Unter Brandenburgs Unternehmerschaft sorgt die Begriffs-Kombination „Förderantrag und ILB“ nicht gerade für Begeisterungsstürme. Bei vielen im etablierten Mittelstand wird sie vor allem in Verbindung gebracht mit immer komplizierter werdenden, oft zeitraubenden Antragsverfahren.
Häufig nehmen die Bearbeitungszeiten für einen Förderantrag geradezu historische Dimensionen an. „Acht Monate für einen Antrag werden inzwischen als normal angesehen“, erzählt Ralf Henkler vom Bundesverband Mittelständische Wirtschaft (BVMW) in der Lausitz über seine Gespräche mit genervten Unternehmern. „Viele winken gleich ab, weil ihnen die Zeit- und Personalkapazitäten für eine Antragsbearbeitung fehlen.“

Verstärktes ILB-Team in Cottbus

Dabei hat die ILB gerade jetzt eine Lausitz-Initiative gestartet. Inzwischen haben fünf ILB-Mitarbeiter ihre frischen Büros unweit der Stadtpromenade, Am Turm 14, in Cottbus bezogen. Und die Landesbank will ihre Präsenz in der Lausitzmetropole noch weiter ausbauen. Bis zu zehn ILB-Stellen soll es in Zukunft dort geben.
„Ihre vordringliche Aufgabe ist die Beratung und Hilfe bei Strukturwandelprojekten“, sagt ILB-Chef Tillmann Stenger.
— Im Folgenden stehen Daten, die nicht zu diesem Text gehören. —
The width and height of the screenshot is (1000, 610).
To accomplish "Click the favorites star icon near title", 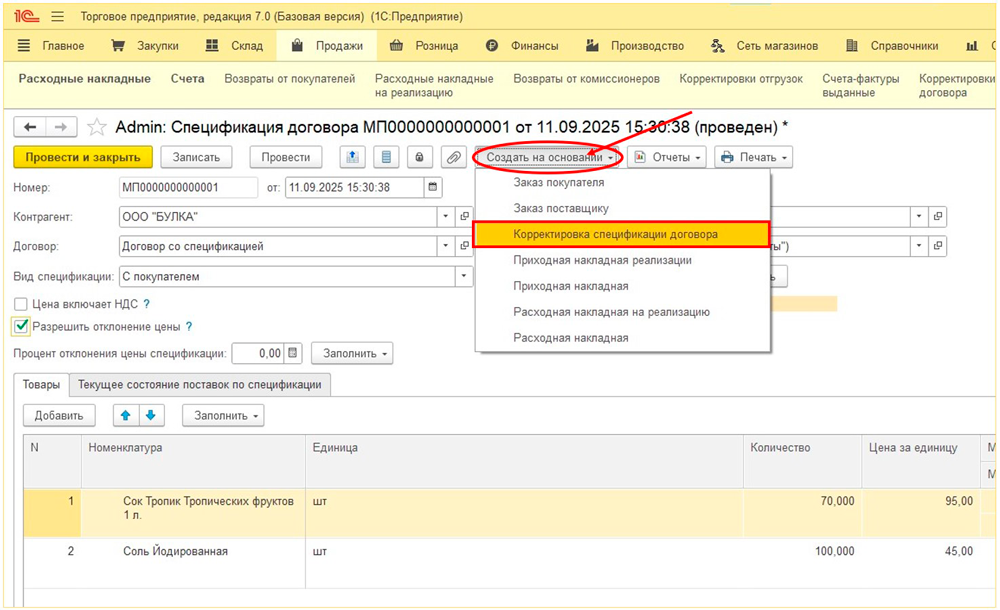I will pyautogui.click(x=97, y=127).
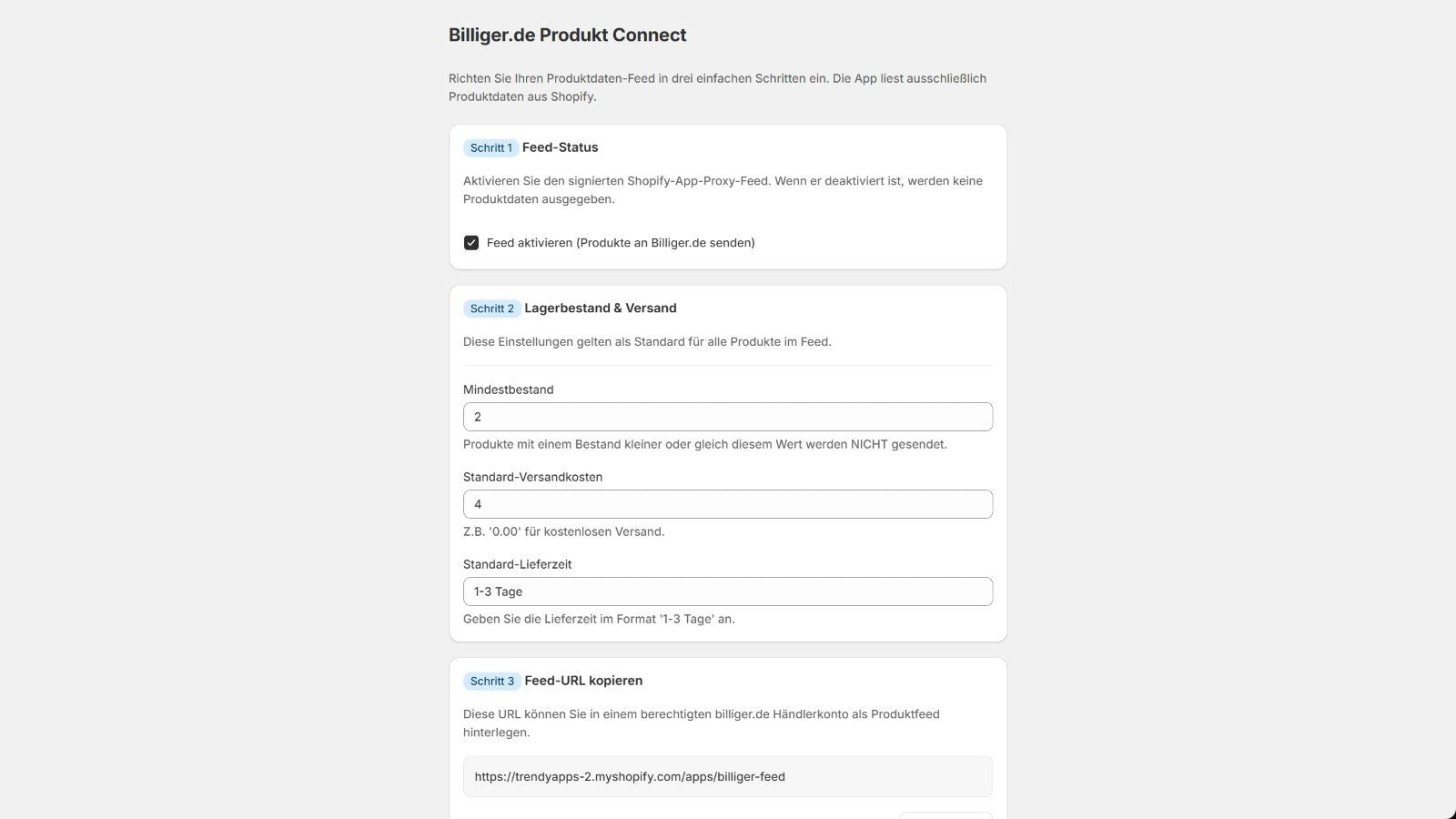Click the Standard-Lieferzeit field label
The image size is (1456, 819).
[x=517, y=564]
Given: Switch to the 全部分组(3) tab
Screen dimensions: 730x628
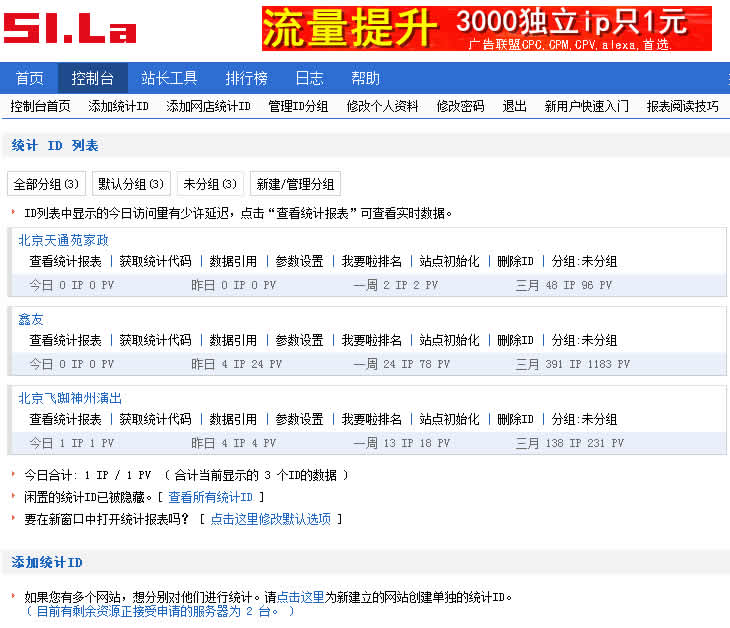Looking at the screenshot, I should coord(46,184).
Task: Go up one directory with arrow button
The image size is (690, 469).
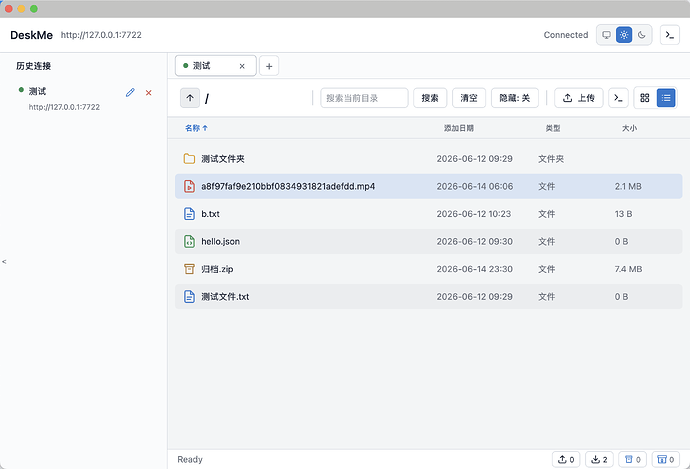Action: (190, 98)
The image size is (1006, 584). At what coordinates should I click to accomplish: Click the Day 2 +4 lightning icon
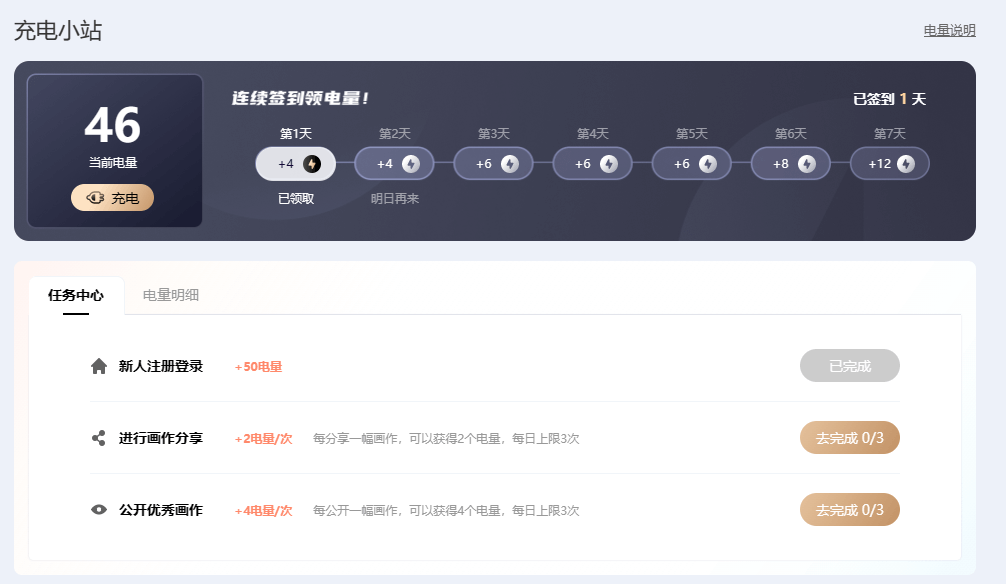tap(412, 163)
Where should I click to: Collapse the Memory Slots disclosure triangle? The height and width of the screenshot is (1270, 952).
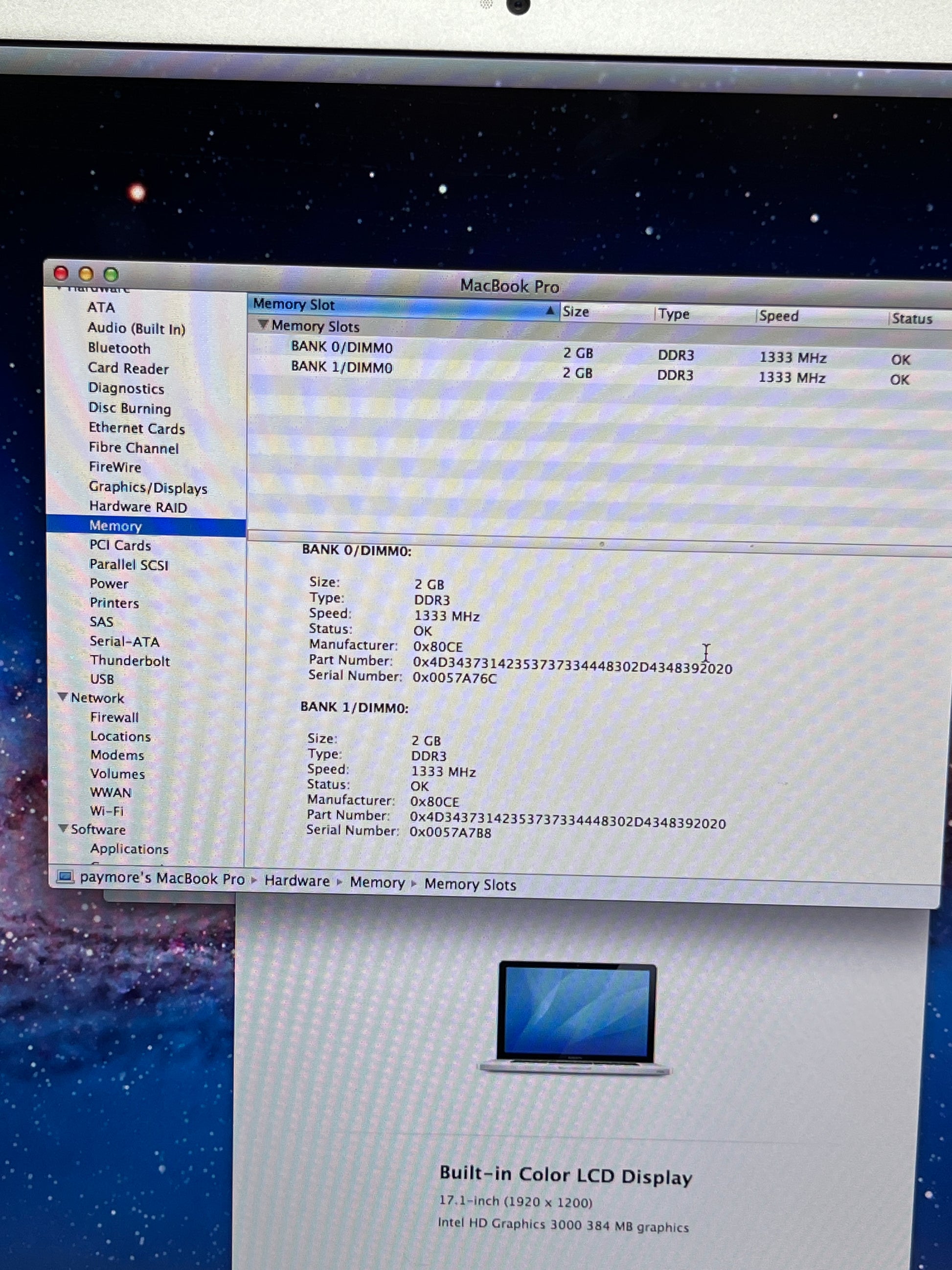(x=263, y=324)
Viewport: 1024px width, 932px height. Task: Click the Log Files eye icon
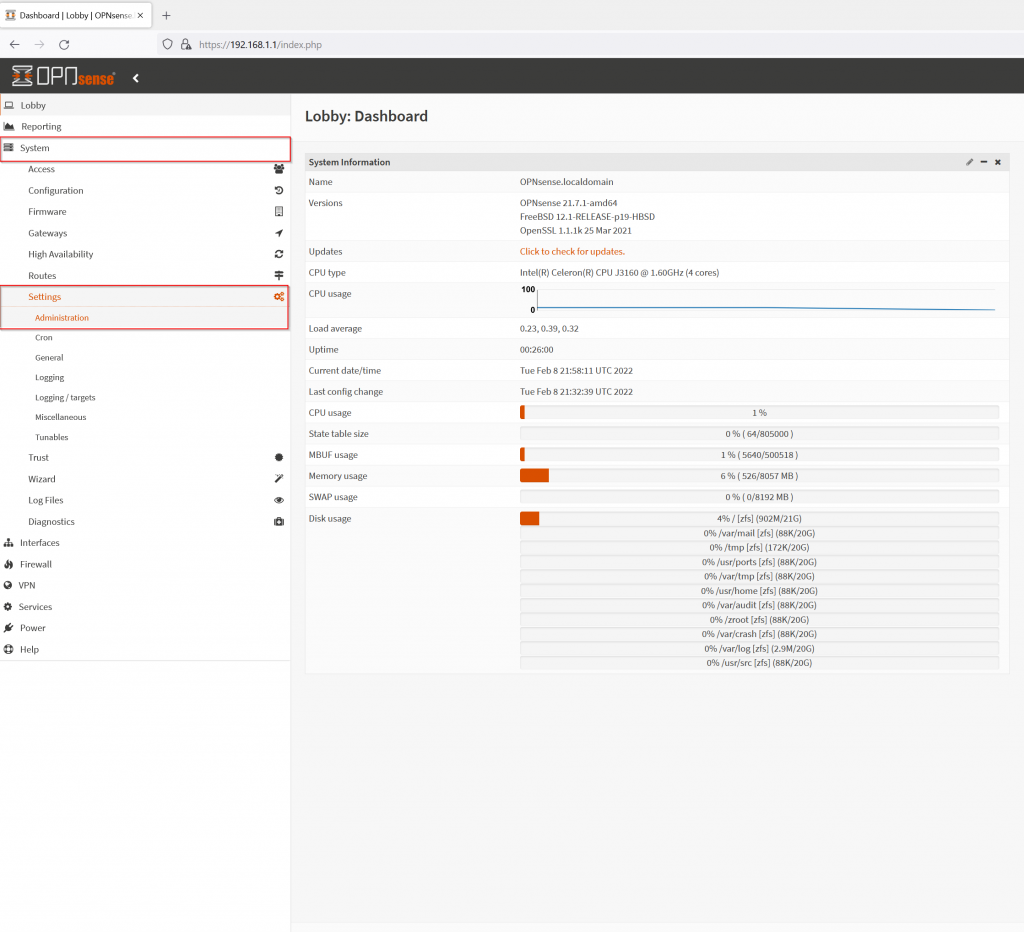point(278,500)

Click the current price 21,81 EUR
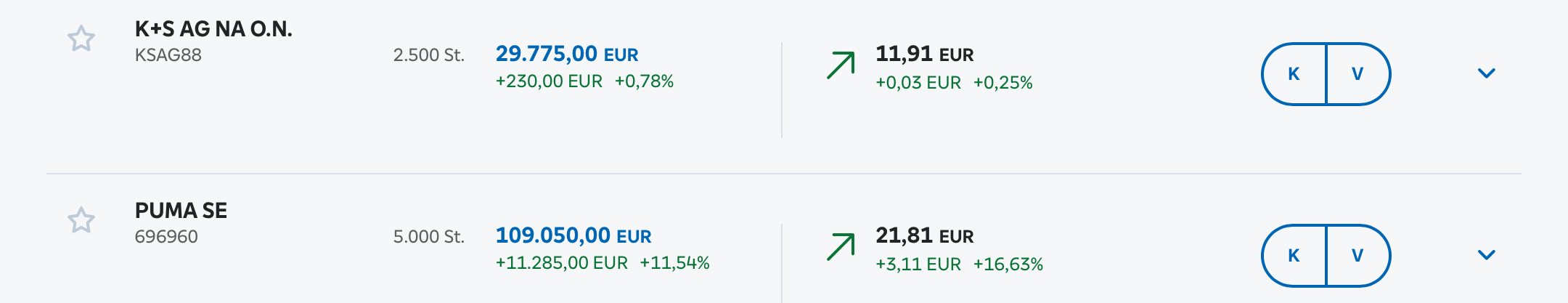(924, 235)
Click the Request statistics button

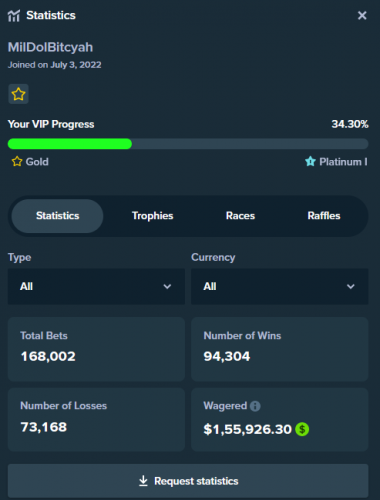point(188,481)
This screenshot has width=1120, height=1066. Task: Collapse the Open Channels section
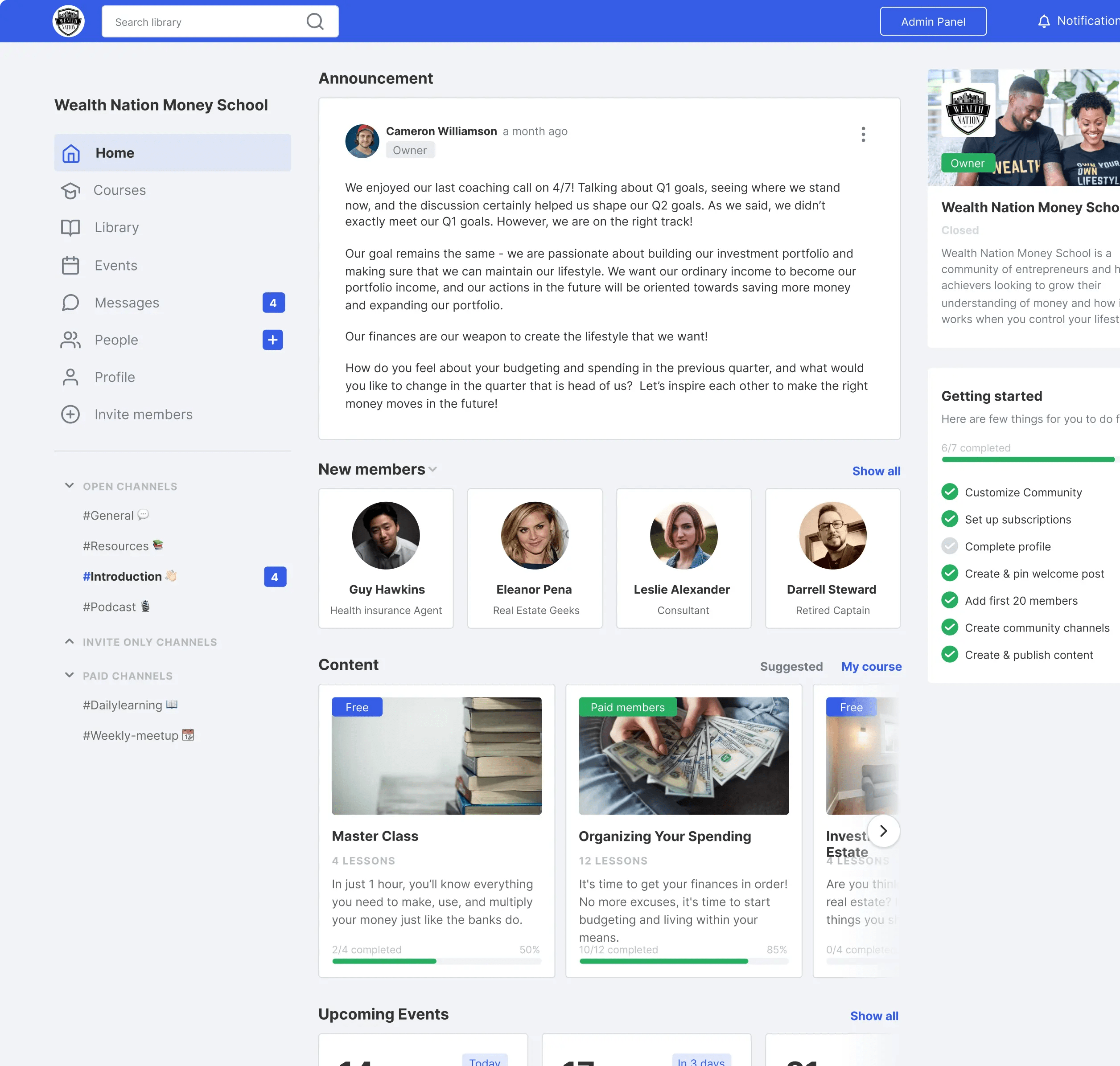(x=70, y=486)
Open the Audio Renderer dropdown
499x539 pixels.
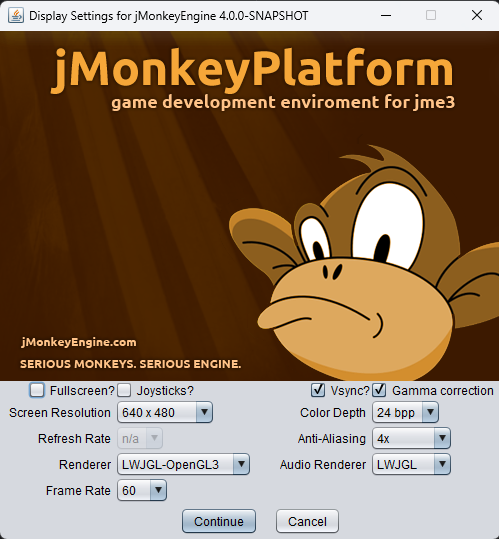[411, 464]
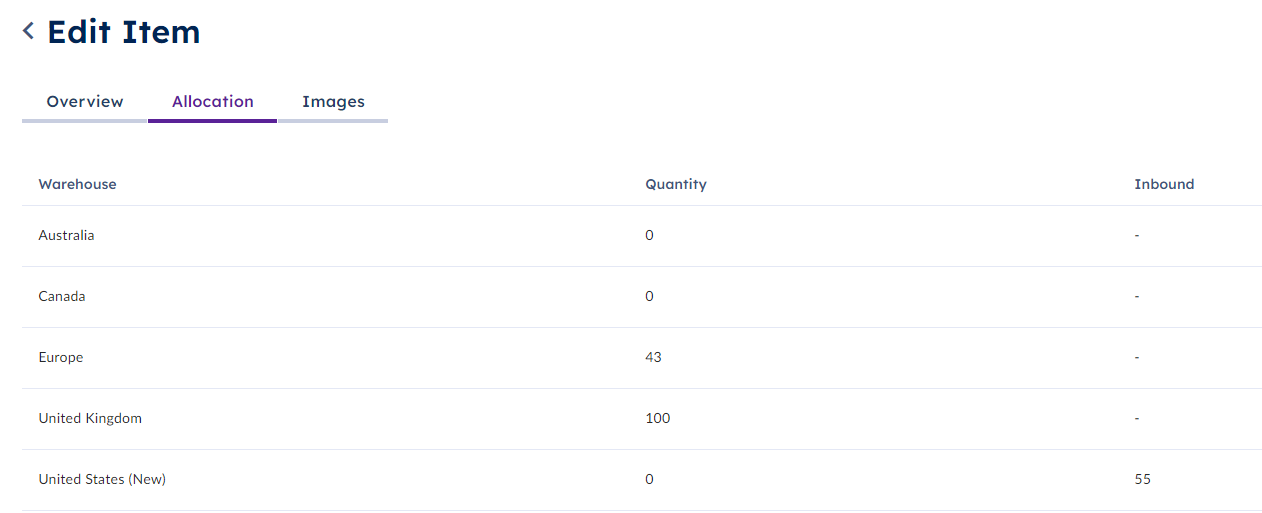
Task: Select the Allocation tab
Action: coord(213,102)
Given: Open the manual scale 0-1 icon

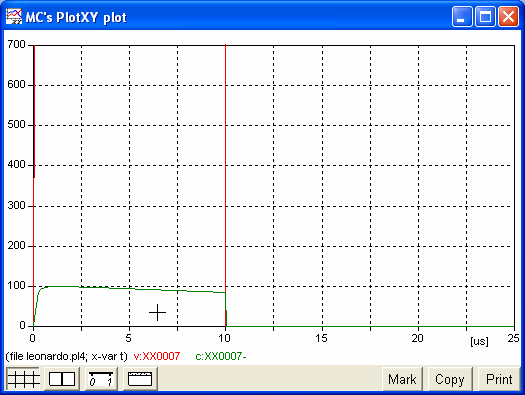Looking at the screenshot, I should coord(101,379).
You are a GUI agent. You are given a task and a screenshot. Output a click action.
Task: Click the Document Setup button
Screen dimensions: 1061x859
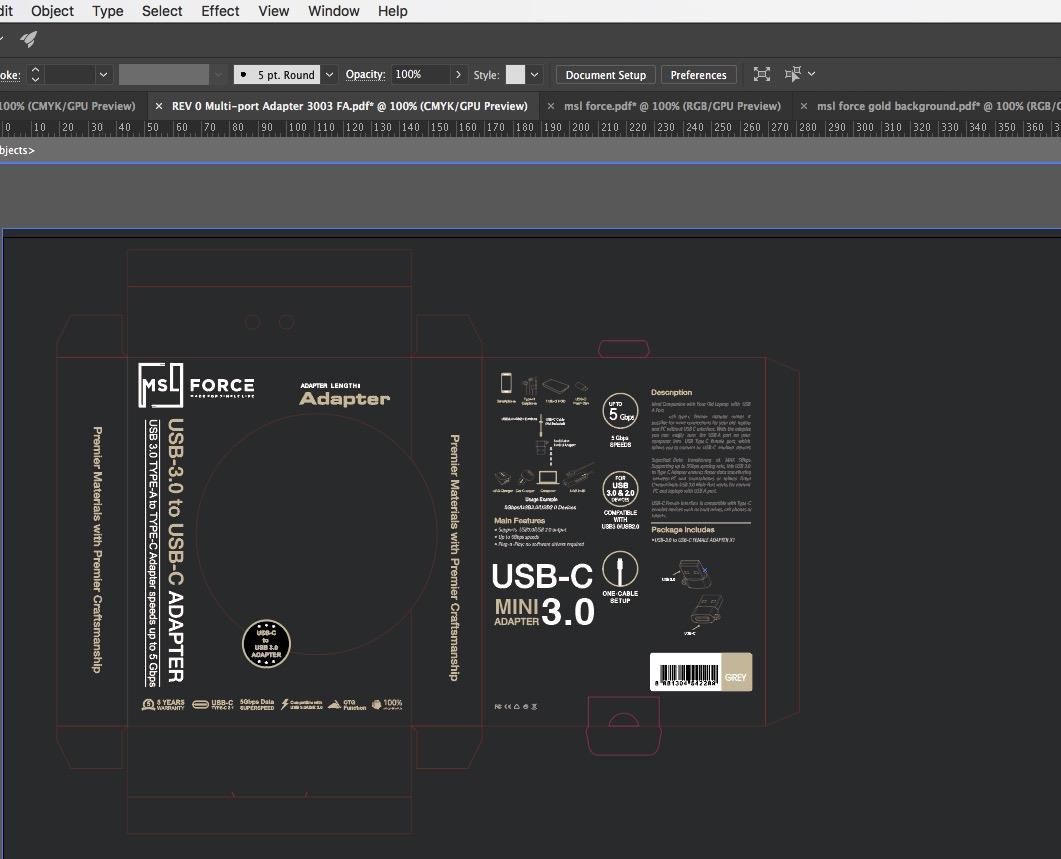pos(605,75)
Das neue, verstärkte Lausitz-Büro soll daher auch vor allem die Kunden der ILB und die Wirtschaftsregion Lausitz (WRL) unterstützen, wenn es um die Qualifizierung einzelner Vorhaben beim Strukturwandel geht.
Tillmann Stenger, Chef der Investitionsbank des Landes Brandenburg (ILB), setzt in der Lausitz auf ein verstärktes Mitarbeiter-Team.
Tillmann Stenger, Chef der Investitionsbank des Landes Brandenburg (ILB), setzt in der Lausitz auf ein verstärktes Mitarbeiter-Team.
© Foto: Jan Siegel
Dabei ist es eine Stärke bei der Organisation des Lausitzer Strukturwandels im Brandenburger Teil des Reviers, dass die Landesbank bei der Projektbearbeitung so frühzeitig mit am Tisch sitzt. Auf diese Weise ließen sich in vielen Fällen schon im Vorfeld nervenaufreibende Förderantrags-Überraschungen bei den Antragstellern sehr frühzeitig vermeiden, ist Tillman Stenger überzeugt.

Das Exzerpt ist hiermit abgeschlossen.